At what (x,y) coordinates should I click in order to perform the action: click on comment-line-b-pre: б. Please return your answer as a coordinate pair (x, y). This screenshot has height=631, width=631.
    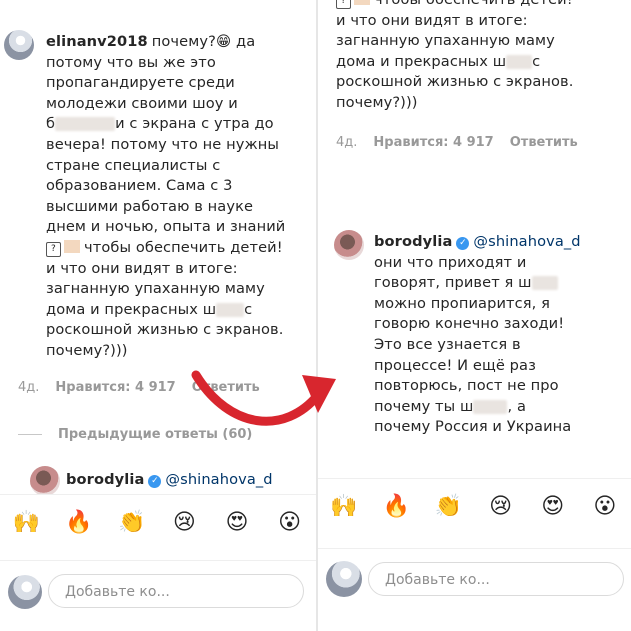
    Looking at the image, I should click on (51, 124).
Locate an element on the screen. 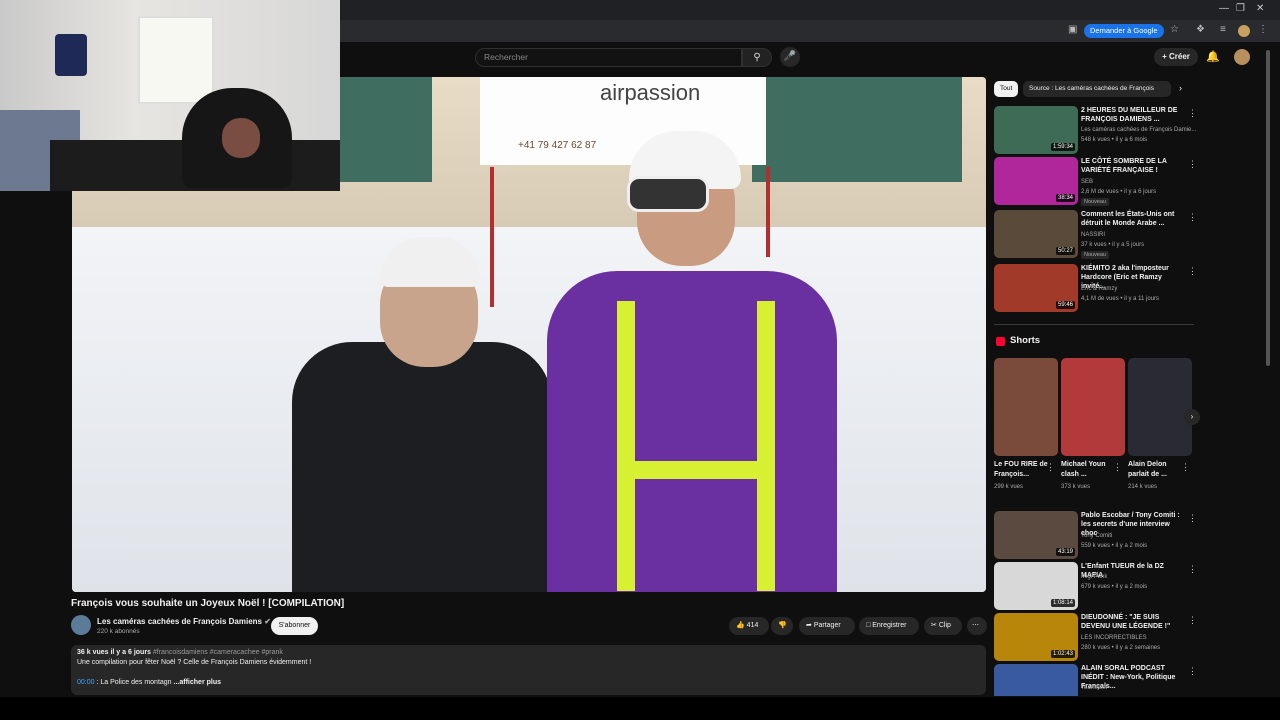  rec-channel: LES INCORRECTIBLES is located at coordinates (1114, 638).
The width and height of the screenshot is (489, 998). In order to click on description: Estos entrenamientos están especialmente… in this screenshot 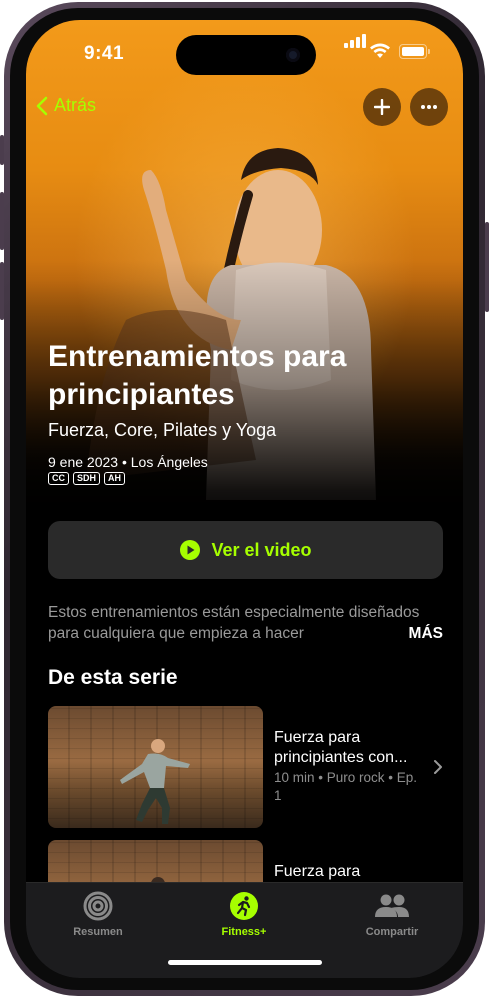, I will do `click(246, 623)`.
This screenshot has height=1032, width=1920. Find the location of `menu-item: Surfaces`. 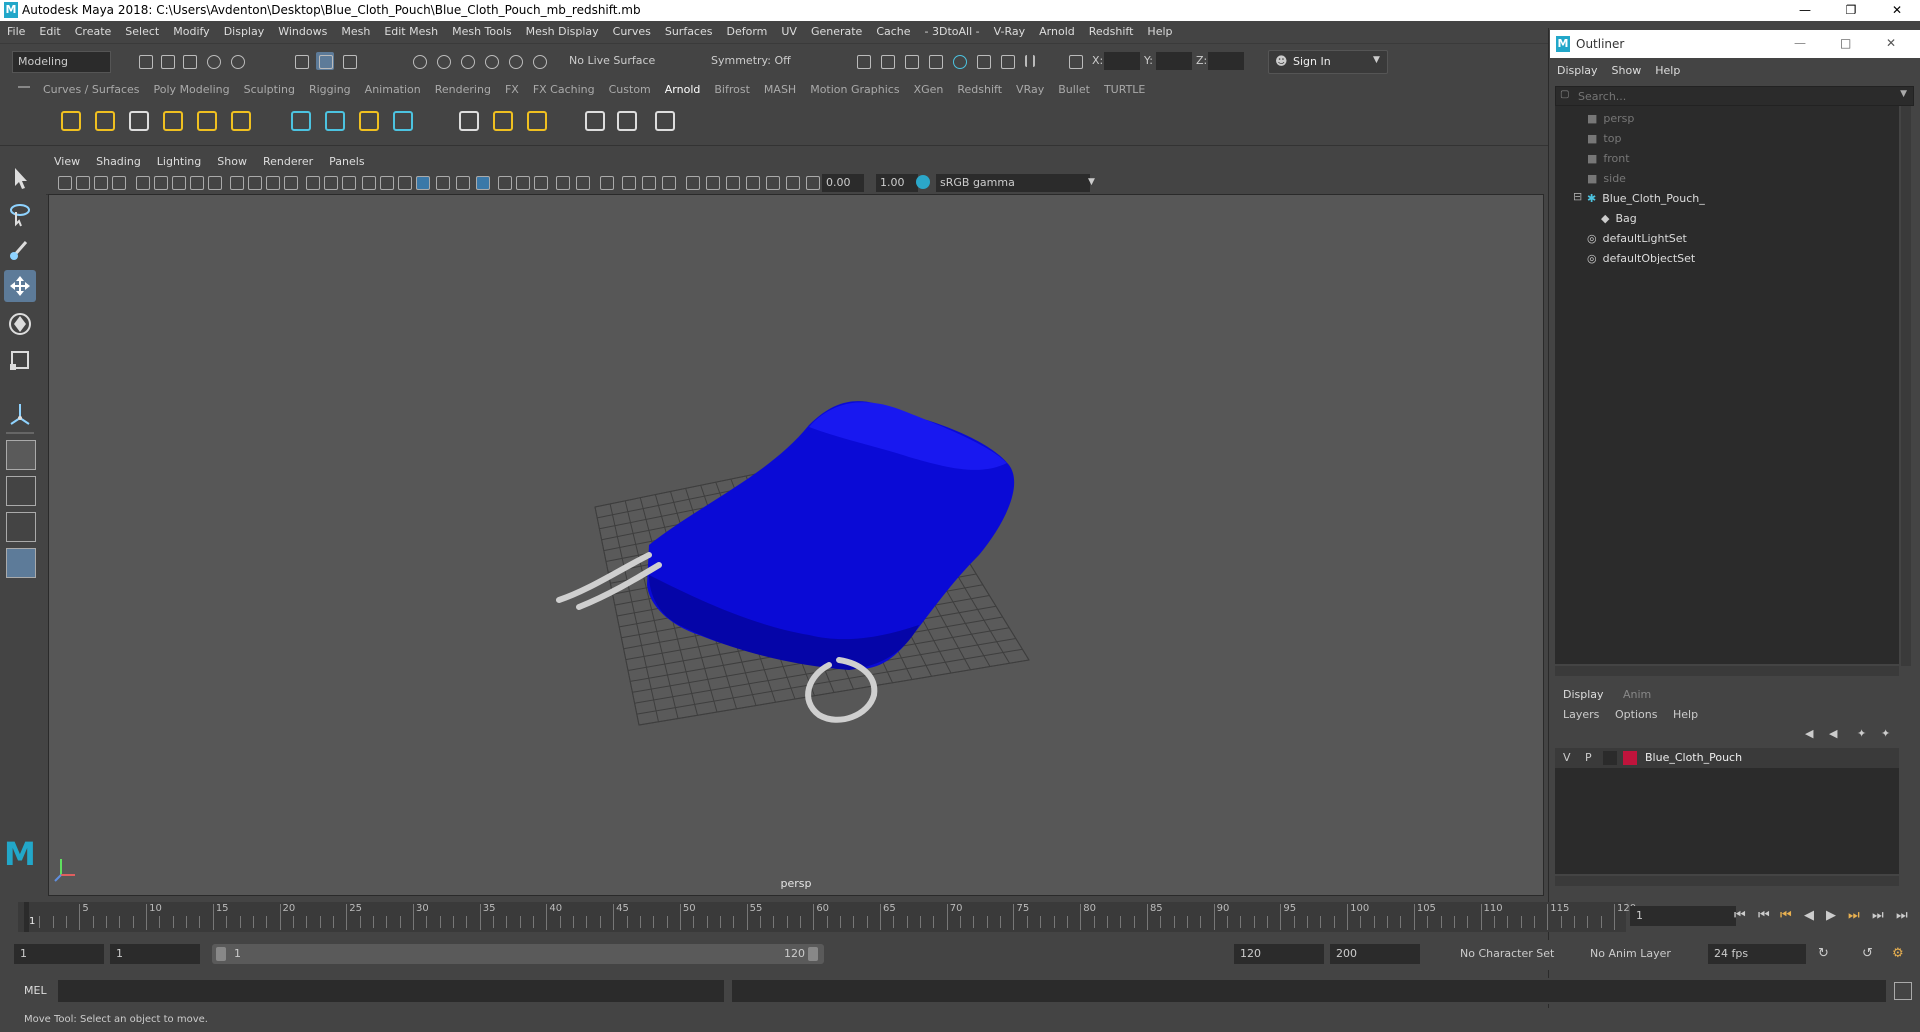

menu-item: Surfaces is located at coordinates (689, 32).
...
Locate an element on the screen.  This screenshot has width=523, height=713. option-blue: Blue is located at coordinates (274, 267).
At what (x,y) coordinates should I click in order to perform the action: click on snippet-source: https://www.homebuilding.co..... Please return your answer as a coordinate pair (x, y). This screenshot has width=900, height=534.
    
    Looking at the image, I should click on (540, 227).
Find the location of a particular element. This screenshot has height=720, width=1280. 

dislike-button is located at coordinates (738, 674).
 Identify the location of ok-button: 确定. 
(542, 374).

▶ [Brief] In the stretch of the listing from the line containing "This screenshot has height=1032, width=1920." through the line containing "menu-item: Surfaces is", change "screenshot" to "image". Write those lines out again with everything else unchanged, leaving out the pictures.

▶ [Response below]
This image has height=1032, width=1920. Find the location of `menu-item: Surfaces`. 

menu-item: Surfaces is located at coordinates (689, 32).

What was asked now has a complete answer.